The above modules are returned the times in seconds, but not to worry as we have another module time which can be used to convert the time to human readable form as below.

>>> import time --Have to import the module time to access its submodule.
>>> time.ctime(os.path.getctime('/home/vinoth'))
'Tue Oct 10 08:52:32 2017'
>>> time.ctime(os.path.getmtime('/home/vinoth'))
'Tue Oct 10 08:52:32 2017'
>>> time.ctime(os.path.getatime('/home/vinoth'))
'Sat Sep 23 22:45:16 2017'

 Time module features are not limited with ctime (convert time) as we have more option to explore which we can discuss in upcoming articles as it is out of scope in this article.

There are some more module to perform with if conditions, for example, I have a requirement in my program to access only the path that starts with ‘/’ in Unix & ” in windows.

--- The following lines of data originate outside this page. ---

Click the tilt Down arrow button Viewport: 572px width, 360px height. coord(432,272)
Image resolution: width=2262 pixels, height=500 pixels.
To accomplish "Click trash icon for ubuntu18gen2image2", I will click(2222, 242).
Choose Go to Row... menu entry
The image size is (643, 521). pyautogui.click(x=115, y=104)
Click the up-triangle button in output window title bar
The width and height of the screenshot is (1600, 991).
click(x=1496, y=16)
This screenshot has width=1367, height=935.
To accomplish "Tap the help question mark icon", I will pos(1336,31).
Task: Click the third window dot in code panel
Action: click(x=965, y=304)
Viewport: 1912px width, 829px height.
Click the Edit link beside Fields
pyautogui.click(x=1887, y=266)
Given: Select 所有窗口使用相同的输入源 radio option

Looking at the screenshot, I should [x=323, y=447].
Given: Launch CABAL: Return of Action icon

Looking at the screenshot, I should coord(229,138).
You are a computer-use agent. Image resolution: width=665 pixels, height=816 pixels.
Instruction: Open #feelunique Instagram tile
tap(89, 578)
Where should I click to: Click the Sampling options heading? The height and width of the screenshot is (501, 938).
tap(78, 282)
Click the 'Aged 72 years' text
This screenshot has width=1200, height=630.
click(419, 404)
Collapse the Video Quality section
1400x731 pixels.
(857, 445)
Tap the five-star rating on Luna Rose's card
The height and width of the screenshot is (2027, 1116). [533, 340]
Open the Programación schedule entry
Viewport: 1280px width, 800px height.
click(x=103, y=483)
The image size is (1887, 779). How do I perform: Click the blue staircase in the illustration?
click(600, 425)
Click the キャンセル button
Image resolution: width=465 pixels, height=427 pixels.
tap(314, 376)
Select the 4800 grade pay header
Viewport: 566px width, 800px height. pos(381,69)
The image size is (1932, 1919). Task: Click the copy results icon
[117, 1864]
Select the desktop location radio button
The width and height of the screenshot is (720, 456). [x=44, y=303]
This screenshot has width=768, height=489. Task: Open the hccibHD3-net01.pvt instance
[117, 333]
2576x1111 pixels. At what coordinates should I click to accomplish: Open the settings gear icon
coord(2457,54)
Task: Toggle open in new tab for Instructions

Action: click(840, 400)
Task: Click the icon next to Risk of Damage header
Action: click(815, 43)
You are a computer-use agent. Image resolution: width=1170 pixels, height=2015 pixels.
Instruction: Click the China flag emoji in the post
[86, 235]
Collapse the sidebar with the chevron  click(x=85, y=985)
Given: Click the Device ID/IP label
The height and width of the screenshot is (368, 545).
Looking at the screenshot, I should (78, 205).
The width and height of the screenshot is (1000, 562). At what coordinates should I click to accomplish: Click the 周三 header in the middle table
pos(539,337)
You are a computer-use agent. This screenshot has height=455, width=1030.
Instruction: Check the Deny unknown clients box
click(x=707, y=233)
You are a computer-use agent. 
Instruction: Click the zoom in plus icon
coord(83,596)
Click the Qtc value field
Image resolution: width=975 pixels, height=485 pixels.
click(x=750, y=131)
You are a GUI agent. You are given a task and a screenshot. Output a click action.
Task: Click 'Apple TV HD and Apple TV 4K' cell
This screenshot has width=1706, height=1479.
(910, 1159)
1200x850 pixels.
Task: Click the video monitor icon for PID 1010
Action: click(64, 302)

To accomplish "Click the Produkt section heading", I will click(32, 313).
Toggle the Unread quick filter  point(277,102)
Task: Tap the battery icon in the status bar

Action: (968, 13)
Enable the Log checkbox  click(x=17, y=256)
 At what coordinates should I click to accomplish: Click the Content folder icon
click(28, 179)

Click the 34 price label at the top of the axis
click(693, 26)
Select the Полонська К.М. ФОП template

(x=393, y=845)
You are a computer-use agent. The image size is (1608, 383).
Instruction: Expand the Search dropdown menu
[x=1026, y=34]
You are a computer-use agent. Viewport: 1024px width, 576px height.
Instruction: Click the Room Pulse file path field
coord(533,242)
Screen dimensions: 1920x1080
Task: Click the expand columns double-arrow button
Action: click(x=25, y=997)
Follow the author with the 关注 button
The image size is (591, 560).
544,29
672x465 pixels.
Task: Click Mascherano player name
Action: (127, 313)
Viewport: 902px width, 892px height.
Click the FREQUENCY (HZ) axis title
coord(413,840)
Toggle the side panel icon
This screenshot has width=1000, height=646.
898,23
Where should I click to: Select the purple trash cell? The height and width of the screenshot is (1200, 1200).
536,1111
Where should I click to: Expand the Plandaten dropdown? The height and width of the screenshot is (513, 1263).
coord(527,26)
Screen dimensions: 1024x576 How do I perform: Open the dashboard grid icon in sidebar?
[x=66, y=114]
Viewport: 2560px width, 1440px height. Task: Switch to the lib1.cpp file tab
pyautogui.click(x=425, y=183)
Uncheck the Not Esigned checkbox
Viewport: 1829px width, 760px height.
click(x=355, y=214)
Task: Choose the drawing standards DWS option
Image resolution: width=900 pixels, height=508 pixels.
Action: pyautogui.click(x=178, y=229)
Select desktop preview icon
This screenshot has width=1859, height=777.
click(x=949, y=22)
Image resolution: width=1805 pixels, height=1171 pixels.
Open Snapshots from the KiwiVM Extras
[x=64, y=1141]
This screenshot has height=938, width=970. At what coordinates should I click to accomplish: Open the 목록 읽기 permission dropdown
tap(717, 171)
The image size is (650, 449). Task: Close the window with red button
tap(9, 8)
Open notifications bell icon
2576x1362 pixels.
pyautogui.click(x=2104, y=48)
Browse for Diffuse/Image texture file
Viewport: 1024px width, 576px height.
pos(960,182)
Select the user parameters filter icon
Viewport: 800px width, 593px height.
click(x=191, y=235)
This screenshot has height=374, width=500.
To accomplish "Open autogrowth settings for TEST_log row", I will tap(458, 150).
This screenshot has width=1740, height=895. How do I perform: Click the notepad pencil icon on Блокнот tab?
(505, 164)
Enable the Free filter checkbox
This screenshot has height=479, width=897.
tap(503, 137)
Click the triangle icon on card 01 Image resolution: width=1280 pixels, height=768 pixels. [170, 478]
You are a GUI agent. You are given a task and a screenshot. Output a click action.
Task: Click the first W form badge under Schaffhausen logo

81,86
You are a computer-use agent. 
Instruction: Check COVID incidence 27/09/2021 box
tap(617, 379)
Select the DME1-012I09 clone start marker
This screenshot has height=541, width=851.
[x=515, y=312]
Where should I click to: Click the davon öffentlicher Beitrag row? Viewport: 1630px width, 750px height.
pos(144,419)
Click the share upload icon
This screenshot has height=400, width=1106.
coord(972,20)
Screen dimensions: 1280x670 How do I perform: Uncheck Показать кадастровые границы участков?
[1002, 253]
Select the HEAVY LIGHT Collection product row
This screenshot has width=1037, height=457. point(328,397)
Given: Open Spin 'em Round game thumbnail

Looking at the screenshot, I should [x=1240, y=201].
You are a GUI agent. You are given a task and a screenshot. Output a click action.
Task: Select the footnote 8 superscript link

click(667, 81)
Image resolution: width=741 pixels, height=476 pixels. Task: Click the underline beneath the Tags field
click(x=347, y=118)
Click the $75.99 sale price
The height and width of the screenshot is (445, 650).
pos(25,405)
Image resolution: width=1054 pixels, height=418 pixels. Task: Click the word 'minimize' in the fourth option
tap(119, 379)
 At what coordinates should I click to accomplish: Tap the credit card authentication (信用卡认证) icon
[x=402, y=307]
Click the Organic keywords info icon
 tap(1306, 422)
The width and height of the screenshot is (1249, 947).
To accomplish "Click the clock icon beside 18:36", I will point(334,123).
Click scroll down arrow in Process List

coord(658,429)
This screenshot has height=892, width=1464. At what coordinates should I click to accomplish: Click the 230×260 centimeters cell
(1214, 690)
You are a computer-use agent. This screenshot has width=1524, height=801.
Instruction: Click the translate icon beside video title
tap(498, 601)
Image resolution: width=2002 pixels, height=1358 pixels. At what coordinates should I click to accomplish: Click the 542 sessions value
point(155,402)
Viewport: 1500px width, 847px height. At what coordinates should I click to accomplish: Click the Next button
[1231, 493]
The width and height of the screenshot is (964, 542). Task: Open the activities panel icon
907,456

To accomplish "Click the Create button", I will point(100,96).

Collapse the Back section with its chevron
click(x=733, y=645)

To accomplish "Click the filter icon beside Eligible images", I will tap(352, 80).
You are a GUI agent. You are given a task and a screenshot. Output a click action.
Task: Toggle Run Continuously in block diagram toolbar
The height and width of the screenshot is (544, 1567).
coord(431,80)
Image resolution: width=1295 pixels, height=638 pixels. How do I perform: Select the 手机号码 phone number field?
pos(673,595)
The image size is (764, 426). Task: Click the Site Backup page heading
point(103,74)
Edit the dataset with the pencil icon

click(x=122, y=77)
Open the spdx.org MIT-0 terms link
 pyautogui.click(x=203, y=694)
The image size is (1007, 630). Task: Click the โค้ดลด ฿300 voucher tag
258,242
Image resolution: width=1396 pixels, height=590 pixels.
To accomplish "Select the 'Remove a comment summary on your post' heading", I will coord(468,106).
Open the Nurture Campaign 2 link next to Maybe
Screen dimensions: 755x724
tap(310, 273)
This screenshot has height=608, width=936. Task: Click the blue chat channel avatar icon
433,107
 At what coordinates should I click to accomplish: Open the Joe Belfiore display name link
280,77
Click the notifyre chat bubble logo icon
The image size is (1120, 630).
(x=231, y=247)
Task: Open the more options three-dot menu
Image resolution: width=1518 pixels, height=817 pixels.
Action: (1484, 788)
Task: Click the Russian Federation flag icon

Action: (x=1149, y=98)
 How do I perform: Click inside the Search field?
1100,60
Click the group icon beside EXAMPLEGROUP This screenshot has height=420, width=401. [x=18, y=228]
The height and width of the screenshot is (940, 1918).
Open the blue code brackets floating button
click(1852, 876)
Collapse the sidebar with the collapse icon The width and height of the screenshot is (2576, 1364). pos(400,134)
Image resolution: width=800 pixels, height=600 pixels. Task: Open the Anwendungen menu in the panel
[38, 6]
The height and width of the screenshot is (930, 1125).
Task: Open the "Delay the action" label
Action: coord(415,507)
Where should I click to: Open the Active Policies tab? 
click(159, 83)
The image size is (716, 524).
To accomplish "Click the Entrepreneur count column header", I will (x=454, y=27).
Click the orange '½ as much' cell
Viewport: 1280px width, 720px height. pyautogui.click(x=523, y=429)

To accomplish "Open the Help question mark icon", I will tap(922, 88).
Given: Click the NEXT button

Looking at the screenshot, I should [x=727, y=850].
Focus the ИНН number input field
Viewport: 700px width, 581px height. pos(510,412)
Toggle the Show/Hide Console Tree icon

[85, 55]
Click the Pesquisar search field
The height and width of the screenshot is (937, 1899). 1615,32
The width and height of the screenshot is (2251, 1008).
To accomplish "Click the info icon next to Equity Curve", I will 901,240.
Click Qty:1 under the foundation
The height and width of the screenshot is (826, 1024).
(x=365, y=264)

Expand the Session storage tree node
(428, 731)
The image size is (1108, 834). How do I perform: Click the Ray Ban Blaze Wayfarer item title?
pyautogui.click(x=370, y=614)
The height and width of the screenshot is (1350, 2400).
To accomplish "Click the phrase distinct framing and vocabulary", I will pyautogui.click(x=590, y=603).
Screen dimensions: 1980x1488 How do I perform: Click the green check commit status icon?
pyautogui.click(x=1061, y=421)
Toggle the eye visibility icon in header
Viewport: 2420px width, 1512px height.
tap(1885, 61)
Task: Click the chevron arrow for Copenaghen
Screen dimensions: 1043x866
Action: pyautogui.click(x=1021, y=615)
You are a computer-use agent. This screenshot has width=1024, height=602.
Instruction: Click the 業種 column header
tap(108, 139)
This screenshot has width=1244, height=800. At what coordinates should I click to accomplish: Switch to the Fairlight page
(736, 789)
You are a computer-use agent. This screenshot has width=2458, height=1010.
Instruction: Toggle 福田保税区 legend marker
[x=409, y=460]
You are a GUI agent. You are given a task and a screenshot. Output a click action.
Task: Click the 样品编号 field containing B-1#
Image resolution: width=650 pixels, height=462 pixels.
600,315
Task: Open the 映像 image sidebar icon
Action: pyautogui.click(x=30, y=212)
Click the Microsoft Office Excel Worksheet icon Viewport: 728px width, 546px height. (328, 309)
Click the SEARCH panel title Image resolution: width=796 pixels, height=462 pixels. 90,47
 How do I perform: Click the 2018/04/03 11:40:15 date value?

>>> os.path.isabs('/home/vinoth') --Returns True since my path start with "/"
True
>>> os.path.isabs('home/vinoth') --Returns False since my path start with "/"
False
>>> if os.path.isabs('/home/vinoth'):
... print 'I have full path to do list directory'
... listdir('home/vinoth')
... else:
... print 'Its not absolute path, so do join path'
... os.path.join('.','home/vinoth')
...
I have full path to do list directory
Traceback (most recent call last):
 File "<stdin>", line 3, in <module>
NameError: name 'listdir' is not defined
>>> if os.path.isabs('/home/vinoth'):
... print 'I have full path to do list directory'
... os.listdir('/home/vinoth')
... else:
... print 'Its not absolute path, so do join path'
... os.path.join('.','home/vinoth')
...
I have full path to do list directory
['.bash_history', '.bash_logout', '.bashrc', '.cache', '.git', '.gitconfig', '.ipynb_checkpoints', '.ipython', '.jupyter', '.lesshst', '.local', '.pip', '.profile', '.python_history', '.ssh', '.viminfo', '.w3m', 'Envs', 'README.md', 'Untitled.ipynb', 'Untitled1.ipynb', 'sample.py', 'sample.pyc', 'venv']
>>> if os.path.isabs('home/vinoth'):
... print 'I have full path to do list directory'
... os.listdir('/home/vinoth')
... else:
... print 'Its not absolute path, so do join path'
... os.path.join('.','home/vinoth')  --os.path.join is helps to connect path & file respectively.
...
Its not absolute path, so do join path
'./home/vinoth'

Still, we have some more method to do boolean like operations such as,

>>> os.path.isfile('README.md') --Return True if given parameter is file.
True
>>> os.path.isfile('.ipython')
False
>>> os.path.isdir('.ipython')  --Return True if given parameter is directory.
True
>>> os.path.isdir('README.md')
False
>>> os.path.ismount('.')   --Return True if given parameter is from mount point.
False
>>> os.path.ismount('/home')
True
>>> os.path.islink('/home/vinoth/Envs/')  --Return True if given parameter is unix link path.
False
>>> os.path.samefile('/home/vinoth/sample.py','/home/vinoth/Test/sample.py') --Though the filename is same, since the path is different it return False
False
>>> os.path.samefile('/home/vinoth/sample.py','/home/vinoth/sample.py') --Return True if i am refereing same path in different input parameter in my code
True

There are still more when it comes to talking about python operation on files & directories. These modules are really useful for admin guys who do automation on their day to day works or do some automated deployment, os patch upgrade, logs back-up, provisioning folder structure, etc.